When you reach the line containing "Dance Shoes (449, 316)" in the records below, start copying exactly, and stop once you have copied the line containing "スケジュール (63, 328)".

Segment Start: Excerpted data

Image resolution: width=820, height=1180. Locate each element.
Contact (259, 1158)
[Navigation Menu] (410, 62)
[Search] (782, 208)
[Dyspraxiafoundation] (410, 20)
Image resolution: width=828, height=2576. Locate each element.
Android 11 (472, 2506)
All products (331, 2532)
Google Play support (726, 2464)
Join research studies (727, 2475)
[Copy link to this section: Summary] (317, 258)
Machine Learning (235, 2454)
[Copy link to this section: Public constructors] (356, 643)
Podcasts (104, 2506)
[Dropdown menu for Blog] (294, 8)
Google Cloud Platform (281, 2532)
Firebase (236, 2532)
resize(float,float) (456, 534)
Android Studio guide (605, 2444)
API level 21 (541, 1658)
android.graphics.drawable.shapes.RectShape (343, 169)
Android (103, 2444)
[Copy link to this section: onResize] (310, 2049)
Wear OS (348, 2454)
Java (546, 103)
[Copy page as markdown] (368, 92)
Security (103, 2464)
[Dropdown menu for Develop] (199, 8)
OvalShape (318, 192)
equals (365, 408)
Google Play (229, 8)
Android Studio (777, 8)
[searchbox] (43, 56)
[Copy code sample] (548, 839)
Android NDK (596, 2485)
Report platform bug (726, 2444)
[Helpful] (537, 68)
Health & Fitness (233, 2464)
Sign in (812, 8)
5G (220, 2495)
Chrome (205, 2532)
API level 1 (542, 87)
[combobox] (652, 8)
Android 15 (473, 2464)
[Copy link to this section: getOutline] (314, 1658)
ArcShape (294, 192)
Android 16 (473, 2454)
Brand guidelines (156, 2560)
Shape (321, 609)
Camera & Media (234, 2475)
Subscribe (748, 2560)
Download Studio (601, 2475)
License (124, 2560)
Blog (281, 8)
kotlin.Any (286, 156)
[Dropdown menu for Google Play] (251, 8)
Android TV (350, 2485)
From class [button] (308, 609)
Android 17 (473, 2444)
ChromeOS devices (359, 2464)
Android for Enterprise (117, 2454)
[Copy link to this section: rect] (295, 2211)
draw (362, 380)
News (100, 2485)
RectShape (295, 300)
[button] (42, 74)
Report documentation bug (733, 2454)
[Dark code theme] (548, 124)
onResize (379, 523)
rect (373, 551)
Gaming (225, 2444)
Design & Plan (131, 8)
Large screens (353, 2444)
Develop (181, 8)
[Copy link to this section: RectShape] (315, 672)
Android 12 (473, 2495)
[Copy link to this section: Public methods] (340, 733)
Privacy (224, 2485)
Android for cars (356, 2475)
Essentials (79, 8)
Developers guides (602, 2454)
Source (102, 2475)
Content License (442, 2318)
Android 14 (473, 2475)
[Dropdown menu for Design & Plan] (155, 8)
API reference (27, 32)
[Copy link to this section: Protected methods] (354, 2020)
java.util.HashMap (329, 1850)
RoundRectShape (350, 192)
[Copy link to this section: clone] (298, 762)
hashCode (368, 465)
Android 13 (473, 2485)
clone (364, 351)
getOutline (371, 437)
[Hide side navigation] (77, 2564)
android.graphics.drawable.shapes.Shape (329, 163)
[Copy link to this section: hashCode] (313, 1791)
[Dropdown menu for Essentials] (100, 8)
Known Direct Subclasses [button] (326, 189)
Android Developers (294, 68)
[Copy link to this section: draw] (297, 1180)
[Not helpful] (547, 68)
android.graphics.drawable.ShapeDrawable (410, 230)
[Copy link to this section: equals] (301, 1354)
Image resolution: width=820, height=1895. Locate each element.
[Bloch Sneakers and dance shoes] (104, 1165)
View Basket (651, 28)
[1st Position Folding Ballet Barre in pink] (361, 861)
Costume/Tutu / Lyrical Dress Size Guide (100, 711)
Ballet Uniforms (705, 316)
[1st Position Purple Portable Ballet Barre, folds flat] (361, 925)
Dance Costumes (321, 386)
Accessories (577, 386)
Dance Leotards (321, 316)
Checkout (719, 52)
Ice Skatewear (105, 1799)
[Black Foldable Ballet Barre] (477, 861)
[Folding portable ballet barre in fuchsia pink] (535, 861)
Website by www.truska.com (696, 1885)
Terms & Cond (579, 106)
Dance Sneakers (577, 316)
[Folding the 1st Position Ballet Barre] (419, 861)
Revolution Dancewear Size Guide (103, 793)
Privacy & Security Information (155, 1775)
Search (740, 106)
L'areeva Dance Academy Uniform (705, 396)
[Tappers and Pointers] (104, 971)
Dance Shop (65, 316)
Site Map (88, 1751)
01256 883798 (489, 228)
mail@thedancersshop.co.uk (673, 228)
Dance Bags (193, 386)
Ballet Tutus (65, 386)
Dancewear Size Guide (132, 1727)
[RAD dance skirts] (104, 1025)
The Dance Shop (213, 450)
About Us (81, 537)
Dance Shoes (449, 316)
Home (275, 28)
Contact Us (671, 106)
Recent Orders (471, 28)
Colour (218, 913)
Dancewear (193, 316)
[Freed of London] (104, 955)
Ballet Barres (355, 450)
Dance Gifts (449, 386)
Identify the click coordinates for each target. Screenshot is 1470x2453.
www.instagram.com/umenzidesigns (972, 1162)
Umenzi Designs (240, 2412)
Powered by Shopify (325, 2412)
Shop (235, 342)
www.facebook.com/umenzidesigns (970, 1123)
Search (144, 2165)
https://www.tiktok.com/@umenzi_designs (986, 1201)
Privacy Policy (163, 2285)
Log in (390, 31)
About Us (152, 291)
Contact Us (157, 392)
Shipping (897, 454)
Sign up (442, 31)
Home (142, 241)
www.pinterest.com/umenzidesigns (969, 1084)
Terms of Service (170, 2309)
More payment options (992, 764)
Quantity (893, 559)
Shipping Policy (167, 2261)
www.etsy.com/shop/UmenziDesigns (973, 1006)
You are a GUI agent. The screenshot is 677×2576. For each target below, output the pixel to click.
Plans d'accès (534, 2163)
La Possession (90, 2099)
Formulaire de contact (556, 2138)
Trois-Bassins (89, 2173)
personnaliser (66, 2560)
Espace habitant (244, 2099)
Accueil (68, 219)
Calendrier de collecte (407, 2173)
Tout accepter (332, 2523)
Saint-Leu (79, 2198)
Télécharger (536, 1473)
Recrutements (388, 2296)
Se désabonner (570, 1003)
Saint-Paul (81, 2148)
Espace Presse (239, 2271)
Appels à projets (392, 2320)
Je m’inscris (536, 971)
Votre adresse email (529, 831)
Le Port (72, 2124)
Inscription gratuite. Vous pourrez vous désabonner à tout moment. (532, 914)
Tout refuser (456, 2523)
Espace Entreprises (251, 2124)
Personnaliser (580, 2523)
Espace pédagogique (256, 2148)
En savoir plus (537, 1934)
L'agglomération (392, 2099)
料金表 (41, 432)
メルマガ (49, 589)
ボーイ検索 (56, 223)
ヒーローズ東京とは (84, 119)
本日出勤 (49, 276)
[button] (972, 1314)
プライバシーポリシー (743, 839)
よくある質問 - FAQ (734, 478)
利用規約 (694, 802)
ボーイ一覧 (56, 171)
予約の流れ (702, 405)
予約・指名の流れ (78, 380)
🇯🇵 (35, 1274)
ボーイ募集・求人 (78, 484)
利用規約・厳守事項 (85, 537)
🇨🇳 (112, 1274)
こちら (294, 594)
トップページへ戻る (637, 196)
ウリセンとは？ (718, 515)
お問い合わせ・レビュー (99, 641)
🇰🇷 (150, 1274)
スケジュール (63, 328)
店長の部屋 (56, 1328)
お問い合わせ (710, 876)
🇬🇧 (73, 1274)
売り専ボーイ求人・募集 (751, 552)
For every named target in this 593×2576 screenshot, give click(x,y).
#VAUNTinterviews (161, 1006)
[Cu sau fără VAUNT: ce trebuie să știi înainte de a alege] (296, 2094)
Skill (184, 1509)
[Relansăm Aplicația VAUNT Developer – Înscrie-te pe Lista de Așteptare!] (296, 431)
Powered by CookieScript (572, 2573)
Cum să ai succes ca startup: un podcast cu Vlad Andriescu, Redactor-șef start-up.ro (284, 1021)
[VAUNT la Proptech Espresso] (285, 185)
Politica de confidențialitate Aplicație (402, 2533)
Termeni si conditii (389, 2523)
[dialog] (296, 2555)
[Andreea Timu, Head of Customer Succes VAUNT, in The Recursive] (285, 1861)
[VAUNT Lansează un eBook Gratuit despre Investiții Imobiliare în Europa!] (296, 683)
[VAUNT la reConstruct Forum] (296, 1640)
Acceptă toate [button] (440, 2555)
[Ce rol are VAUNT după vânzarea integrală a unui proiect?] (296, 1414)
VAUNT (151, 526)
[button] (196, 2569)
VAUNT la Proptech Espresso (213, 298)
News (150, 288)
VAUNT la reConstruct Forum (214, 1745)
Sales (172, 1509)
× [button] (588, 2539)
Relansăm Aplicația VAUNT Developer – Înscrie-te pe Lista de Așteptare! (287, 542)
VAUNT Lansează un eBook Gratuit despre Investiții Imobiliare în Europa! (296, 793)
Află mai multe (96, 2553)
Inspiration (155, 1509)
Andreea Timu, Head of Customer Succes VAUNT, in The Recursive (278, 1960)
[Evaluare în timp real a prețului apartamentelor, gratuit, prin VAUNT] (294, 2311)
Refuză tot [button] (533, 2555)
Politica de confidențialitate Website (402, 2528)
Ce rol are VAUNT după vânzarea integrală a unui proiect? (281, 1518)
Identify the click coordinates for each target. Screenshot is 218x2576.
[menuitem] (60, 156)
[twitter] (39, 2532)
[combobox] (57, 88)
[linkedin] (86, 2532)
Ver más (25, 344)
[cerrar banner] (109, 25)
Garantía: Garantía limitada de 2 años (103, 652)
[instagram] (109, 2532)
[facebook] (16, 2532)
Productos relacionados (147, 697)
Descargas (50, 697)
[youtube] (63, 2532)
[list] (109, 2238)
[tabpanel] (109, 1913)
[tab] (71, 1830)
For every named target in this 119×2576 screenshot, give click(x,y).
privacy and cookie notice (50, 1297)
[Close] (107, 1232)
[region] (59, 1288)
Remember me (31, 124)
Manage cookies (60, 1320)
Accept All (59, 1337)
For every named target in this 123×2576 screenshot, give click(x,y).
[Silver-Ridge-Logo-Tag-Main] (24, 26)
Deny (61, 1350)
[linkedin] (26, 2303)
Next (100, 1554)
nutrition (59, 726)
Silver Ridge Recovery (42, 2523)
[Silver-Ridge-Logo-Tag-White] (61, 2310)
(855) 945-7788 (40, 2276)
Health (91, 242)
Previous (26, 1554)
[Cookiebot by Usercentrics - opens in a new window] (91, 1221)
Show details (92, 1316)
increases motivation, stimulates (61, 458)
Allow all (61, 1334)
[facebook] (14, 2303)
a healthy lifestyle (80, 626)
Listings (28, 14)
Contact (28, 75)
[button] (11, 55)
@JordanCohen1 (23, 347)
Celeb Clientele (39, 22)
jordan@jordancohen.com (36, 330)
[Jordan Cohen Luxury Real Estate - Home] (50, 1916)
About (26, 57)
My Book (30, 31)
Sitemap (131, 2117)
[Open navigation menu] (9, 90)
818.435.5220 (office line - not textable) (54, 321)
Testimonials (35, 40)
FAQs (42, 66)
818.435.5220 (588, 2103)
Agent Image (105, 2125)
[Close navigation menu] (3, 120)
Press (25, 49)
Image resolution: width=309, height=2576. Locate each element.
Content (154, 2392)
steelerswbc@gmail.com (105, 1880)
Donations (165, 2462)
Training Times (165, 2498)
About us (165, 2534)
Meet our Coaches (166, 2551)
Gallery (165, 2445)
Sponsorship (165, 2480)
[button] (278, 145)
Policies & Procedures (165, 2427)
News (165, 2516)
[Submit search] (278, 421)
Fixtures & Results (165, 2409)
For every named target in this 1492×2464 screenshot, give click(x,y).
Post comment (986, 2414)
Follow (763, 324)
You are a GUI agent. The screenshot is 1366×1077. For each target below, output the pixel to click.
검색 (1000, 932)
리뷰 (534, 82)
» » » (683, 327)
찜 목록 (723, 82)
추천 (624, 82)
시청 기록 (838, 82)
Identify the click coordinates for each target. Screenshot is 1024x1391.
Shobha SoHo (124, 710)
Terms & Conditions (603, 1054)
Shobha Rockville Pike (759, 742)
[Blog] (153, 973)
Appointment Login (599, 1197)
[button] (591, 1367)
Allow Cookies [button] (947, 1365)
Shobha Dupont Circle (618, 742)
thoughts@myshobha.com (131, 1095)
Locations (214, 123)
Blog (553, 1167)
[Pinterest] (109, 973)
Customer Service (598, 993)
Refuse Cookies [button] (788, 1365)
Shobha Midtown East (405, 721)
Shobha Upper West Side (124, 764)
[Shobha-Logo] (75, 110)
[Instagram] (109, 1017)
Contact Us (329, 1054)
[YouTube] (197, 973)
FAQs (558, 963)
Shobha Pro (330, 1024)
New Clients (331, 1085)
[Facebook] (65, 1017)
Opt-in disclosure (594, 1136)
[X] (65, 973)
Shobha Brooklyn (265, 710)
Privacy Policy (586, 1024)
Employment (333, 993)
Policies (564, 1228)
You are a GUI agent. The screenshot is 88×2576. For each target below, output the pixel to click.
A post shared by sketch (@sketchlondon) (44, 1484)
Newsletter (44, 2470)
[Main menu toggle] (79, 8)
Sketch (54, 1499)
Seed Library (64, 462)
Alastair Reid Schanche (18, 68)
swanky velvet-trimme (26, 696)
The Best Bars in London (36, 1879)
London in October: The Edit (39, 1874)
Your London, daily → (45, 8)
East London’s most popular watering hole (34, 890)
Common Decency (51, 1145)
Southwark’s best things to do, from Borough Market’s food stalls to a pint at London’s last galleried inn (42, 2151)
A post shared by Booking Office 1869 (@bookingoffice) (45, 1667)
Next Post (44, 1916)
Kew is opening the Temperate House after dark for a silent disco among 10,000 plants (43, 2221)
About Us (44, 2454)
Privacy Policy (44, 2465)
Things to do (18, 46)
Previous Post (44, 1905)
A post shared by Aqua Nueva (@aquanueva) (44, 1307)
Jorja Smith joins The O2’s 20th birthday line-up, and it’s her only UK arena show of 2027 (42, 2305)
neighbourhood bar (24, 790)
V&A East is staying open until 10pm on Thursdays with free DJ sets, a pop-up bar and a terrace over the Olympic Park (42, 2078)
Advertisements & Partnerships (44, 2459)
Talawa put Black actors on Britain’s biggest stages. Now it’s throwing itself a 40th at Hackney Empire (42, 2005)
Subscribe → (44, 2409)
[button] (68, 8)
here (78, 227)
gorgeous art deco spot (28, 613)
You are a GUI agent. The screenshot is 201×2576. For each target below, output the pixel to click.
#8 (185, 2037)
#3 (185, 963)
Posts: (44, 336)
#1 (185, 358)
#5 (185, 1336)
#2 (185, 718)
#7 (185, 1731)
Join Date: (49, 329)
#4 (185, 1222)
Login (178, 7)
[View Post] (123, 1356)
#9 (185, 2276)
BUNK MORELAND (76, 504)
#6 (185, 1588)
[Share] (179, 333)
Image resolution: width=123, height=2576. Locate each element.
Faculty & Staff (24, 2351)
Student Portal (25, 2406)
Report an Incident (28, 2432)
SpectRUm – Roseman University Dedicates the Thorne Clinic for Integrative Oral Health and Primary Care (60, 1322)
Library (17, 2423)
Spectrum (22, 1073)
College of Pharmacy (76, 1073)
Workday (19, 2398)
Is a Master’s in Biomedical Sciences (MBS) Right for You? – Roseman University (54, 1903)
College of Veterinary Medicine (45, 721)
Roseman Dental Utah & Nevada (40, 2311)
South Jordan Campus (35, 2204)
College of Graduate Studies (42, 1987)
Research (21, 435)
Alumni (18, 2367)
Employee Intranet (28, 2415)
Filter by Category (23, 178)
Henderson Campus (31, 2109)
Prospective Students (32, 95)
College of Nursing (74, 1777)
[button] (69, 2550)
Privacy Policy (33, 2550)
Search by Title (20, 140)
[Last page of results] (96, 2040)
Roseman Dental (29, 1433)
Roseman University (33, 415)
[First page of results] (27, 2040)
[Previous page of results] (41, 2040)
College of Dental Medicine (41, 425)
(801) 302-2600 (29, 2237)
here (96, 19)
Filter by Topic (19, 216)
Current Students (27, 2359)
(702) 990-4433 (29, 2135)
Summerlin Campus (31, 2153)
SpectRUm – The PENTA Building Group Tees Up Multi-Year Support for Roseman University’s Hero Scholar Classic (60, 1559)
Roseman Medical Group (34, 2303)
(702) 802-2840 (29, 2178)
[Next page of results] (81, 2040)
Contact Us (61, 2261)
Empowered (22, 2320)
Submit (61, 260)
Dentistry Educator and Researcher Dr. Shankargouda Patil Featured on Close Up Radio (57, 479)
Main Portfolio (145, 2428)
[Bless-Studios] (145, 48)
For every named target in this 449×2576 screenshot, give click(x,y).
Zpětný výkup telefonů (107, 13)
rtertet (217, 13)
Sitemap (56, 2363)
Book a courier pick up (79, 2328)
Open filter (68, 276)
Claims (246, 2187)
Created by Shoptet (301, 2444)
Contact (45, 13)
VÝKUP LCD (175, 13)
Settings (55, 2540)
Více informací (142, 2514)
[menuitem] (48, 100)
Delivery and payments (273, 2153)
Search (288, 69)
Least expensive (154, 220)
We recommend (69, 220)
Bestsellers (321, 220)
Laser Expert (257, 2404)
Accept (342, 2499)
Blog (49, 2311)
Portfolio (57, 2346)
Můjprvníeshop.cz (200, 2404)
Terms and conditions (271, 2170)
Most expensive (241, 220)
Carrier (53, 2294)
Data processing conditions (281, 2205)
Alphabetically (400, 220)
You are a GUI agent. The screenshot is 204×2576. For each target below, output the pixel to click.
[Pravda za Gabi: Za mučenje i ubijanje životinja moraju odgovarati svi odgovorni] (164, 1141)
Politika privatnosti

Segment End: Excerpted data

_Solved exercise_
Dance Shoes (449, 316)
Home (275, 28)
Contact Us (671, 106)
Recent Orders (471, 28)
Colour (218, 913)
Dancewear (193, 316)
[Freed of London] (104, 955)
Ballet Barres (355, 450)
Dance Gifts (449, 386)
Identify the click coordinates for each target. Screenshot is 1470x2453.
www.instagram.com/umenzidesigns (972, 1162)
Umenzi Designs (240, 2412)
Powered by Shopify (325, 2412)
Shop (235, 342)
www.facebook.com/umenzidesigns (970, 1123)
Search (144, 2165)
https://www.tiktok.com/@umenzi_designs (986, 1201)
Privacy Policy (163, 2285)
Log in (390, 31)
About Us (152, 291)
Contact Us (157, 392)
Shipping (897, 454)
Sign up (442, 31)
Home (142, 241)
www.pinterest.com/umenzidesigns (969, 1084)
Terms of Service (170, 2309)
More payment options (992, 764)
Quantity (893, 559)
Shipping Policy (167, 2261)
www.etsy.com/shop/UmenziDesigns (973, 1006)
You are a GUI agent. The screenshot is 677×2576. For each target below, output the pixel to click.
Plans d'accès (534, 2163)
La Possession (90, 2099)
Formulaire de contact (556, 2138)
Trois-Bassins (89, 2173)
personnaliser (66, 2560)
Espace habitant (244, 2099)
Accueil (68, 219)
Calendrier de collecte (407, 2173)
Tout accepter (332, 2523)
Saint-Leu (79, 2198)
Télécharger (536, 1473)
Recrutements (388, 2296)
Se désabonner (570, 1003)
Saint-Paul (81, 2148)
Espace Presse (239, 2271)
Appels à projets (392, 2320)
Je m’inscris (536, 971)
Votre adresse email (529, 831)
Le Port (72, 2124)
Inscription gratuite. Vous pourrez vous désabonner à tout moment. (532, 914)
Tout refuser (456, 2523)
Espace Entreprises (251, 2124)
Personnaliser (580, 2523)
Espace pédagogique (256, 2148)
En savoir plus (537, 1934)
L'agglomération (392, 2099)
料金表 (41, 432)
メルマガ (49, 589)
ボーイ検索 (56, 223)
ヒーローズ東京とは (84, 119)
本日出勤 (49, 276)
[button] (972, 1314)
プライバシーポリシー (743, 839)
よくある質問 - FAQ (734, 478)
利用規約 (694, 802)
ボーイ一覧 (56, 171)
予約の流れ (702, 405)
予約・指名の流れ (78, 380)
🇯🇵 (35, 1274)
ボーイ募集・求人 (78, 484)
利用規約・厳守事項 (85, 537)
🇨🇳 (112, 1274)
こちら (294, 594)
トップページへ戻る (637, 196)
ウリセンとは？ (718, 515)
お問い合わせ・レビュー (99, 641)
🇰🇷 (150, 1274)
スケジュール (63, 328)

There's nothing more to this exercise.